START Records for this task

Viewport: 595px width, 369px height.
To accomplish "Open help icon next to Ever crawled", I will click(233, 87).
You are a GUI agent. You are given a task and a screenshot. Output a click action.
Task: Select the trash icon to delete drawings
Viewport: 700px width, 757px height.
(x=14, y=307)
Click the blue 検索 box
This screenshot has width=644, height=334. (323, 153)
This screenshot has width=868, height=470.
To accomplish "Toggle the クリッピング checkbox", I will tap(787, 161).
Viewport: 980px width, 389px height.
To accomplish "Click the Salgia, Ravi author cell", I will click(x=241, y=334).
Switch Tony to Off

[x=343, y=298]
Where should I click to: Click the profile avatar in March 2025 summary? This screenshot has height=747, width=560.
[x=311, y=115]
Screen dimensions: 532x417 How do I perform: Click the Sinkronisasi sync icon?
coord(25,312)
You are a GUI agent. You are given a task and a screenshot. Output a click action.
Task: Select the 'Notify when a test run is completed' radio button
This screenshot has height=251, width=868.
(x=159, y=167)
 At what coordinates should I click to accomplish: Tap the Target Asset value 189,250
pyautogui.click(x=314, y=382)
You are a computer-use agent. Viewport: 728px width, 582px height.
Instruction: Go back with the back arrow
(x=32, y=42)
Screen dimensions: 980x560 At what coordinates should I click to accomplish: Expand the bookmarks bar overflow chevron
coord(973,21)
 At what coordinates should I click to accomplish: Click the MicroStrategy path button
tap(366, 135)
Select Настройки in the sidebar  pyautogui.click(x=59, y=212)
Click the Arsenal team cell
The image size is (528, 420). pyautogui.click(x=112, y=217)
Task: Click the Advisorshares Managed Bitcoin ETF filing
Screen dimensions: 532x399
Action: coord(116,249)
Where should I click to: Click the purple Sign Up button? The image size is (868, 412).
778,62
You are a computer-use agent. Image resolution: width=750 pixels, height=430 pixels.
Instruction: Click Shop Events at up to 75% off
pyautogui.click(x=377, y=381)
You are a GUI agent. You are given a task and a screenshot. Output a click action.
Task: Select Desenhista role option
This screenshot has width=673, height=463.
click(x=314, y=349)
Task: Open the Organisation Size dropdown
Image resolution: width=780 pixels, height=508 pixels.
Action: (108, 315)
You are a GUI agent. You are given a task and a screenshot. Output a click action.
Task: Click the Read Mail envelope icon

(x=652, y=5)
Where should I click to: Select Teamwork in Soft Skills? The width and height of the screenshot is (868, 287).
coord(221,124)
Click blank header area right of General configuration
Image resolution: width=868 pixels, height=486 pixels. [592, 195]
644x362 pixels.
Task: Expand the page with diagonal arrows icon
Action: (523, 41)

END Records for this task

## [Required work]
The records above need to be output again, verbatim.

## [Task response]
Viewport: 595px width, 369px height.
To accomplish "Open help icon next to Ever crawled", I will click(233, 87).
You are a GUI agent. You are given a task and a screenshot. Output a click action.
Task: Select the trash icon to delete drawings
Viewport: 700px width, 757px height.
(x=14, y=307)
Click the blue 検索 box
This screenshot has width=644, height=334. (323, 153)
This screenshot has width=868, height=470.
To accomplish "Toggle the クリッピング checkbox", I will tap(787, 161).
Viewport: 980px width, 389px height.
To accomplish "Click the Salgia, Ravi author cell", I will click(x=241, y=334).
Switch Tony to Off

[x=343, y=298]
Where should I click to: Click the profile avatar in March 2025 summary? This screenshot has height=747, width=560.
[x=311, y=115]
Screen dimensions: 532x417 How do I perform: Click the Sinkronisasi sync icon?
coord(25,312)
You are a GUI agent. You are given a task and a screenshot. Output a click action.
Task: Select the 'Notify when a test run is completed' radio button
This screenshot has height=251, width=868.
(x=159, y=167)
 At what coordinates should I click to accomplish: Tap the Target Asset value 189,250
pyautogui.click(x=314, y=382)
You are a computer-use agent. Viewport: 728px width, 582px height.
Instruction: Go back with the back arrow
(x=32, y=42)
Screen dimensions: 980x560 At what coordinates should I click to accomplish: Expand the bookmarks bar overflow chevron
coord(973,21)
 At what coordinates should I click to accomplish: Click the MicroStrategy path button
tap(366, 135)
Select Настройки in the sidebar  pyautogui.click(x=59, y=212)
Click the Arsenal team cell
The image size is (528, 420). pyautogui.click(x=112, y=217)
Task: Click the Advisorshares Managed Bitcoin ETF filing
Screen dimensions: 532x399
Action: coord(116,249)
Where should I click to: Click the purple Sign Up button? The image size is (868, 412).
778,62
You are a computer-use agent. Image resolution: width=750 pixels, height=430 pixels.
Instruction: Click Shop Events at up to 75% off
pyautogui.click(x=377, y=381)
You are a GUI agent. You are given a task and a screenshot. Output a click action.
Task: Select Desenhista role option
This screenshot has width=673, height=463.
click(x=314, y=349)
Task: Open the Organisation Size dropdown
Image resolution: width=780 pixels, height=508 pixels.
Action: (108, 315)
You are a GUI agent. You are given a task and a screenshot. Output a click action.
Task: Click the Read Mail envelope icon

(x=652, y=5)
Where should I click to: Select Teamwork in Soft Skills? The width and height of the screenshot is (868, 287).
coord(221,124)
Click blank header area right of General configuration
Image resolution: width=868 pixels, height=486 pixels. [592, 195]
644x362 pixels.
Task: Expand the page with diagonal arrows icon
Action: (523, 41)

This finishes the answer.